▶ **PROBLEM**: Mark each statement about the post on outdated school facts below as yes or no, quoting the words that decide it: 1. Pluto was recategorized in 2006. 2. The suggested competition offers a 2,000-dollar prize. 3. Once the data is acquired, the plan is to claim the company is worth 10M$.

▶ **EXCERPTED TEXT**:
ITT: People misinterpreting the idea as "facts that your school taught wrong", when it's really saying, "things that have changed since you went to school" (either through a change in definition or by new research).
E.g. If you went to school before the early 2000's, you were taught that Pluto is a planet, while that is no longer true since it was recategorized in 2006.
This is the wrong aporoach.
You should build a mockup site, use it to raise 2M$ for the startup behind it you just created arguing you're about to collect personal data about the age, education level and place, curiosity, etc. with overinflated numbers on their real values.
Then you hire a bench of students, or better: launch a competition for the best "fact you were told that turned out wrong" with a 1k$ prize that you eventually give to some biz angel's investrent adviser's child.
Once data are acquired, claim the company is now worth 10M$ and raise that much in a new round.

▶ **SUPPLIED DATA**:

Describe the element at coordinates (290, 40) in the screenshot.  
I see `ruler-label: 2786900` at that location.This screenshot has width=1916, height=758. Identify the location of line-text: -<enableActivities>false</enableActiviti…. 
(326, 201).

▶ **ANSWER**:
1. Yes: "it was recategorized in 2006"
2. No: "with a 1k$ prize"
3. Yes: "claim the company is now worth 10M$"